It was love at first
tune. When Polish accordionist Krzysztof Dobrek and
Russian violinist Aliosha
Biz first met during the rehearsals for “Fiddler
on the Roof”at the Vienna Theatre, it was clear that their future
artistic direction would be a common one. First, Aliosha and Krzysztof
refined their emphatic interplay in the Burgtheater ensemble, accompanying
Maria Bill and in the “Acoustic Drive Orchestra.”The time
arrived to find a common musical language which would be uniquely theirs.
Supported by percussionist Luis Ribeiro and Sascha Lackner (bassist)
they founded “Dobrek Bistro." The name of the French restaurant
comes from the Russian word bystro (fast). With its name, the quartet describes
the
virtuoso speed of its performances as well as the melancholic elegance Dobrek,
the composer of all the pieces, admires so much in the Parisian musette.
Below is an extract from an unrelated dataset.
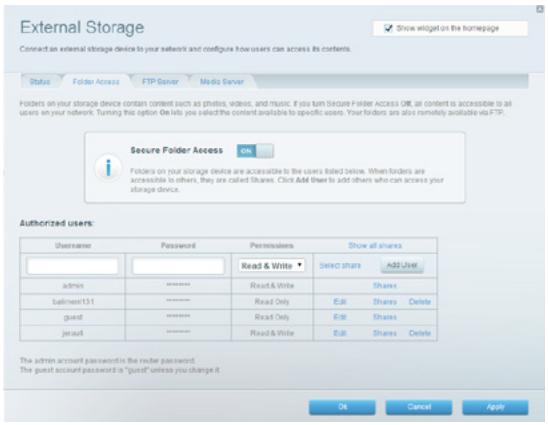Toggle Show widget on the homepage checkbox

[388, 28]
Musette and Latin American styles such as salsa, tango and bossa nova,
jazz, gypsy swing, classical influences, music of the Balkans, the orient,
of the
gypsies and eastern European Jews as well as Slavic folk music are the ingredients
of this mixture of styles. To brand it ‘fusion’or ‘crossover’would
be hackneyed. Perhaps Dobrek Bistro will enter the annals of musical history
as its own genre: too playful, head-on and improvised to count as chamber music,
while paying too much respect to traditional forms to be considered as jazz
- and with too many influences from modern classical and classical jazz movements
merely to count as ethnic chamber music.
The secrets of its kitchen are best discerned by its Maître de cuisine, Krzysztof
Dobrek, himself. “Our Salsa sounds gypsy-like, the Tango
Viennese, the jazz Yiddish, and the mussette has a Russian touch.”Yes;
and one could add that the musical provinces sound like the big wide world,
and that the big wide world does not deny its cultural roots: at Dobrek Bistro.